## Start
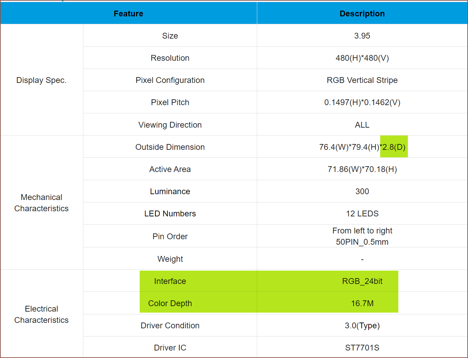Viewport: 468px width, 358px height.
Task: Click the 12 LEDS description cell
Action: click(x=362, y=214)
## End
## Start
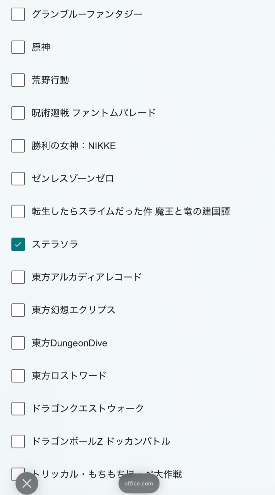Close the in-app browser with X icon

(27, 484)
## End
From the data, copy out every line between the one holding "Viewport: 468px width, 358px height." and the one holding "Action: click(x=362, y=214)", both included, and omit the images.

Viewport: 468px width, 358px height.
Task: Click the 12 LEDS description cell
Action: click(x=362, y=214)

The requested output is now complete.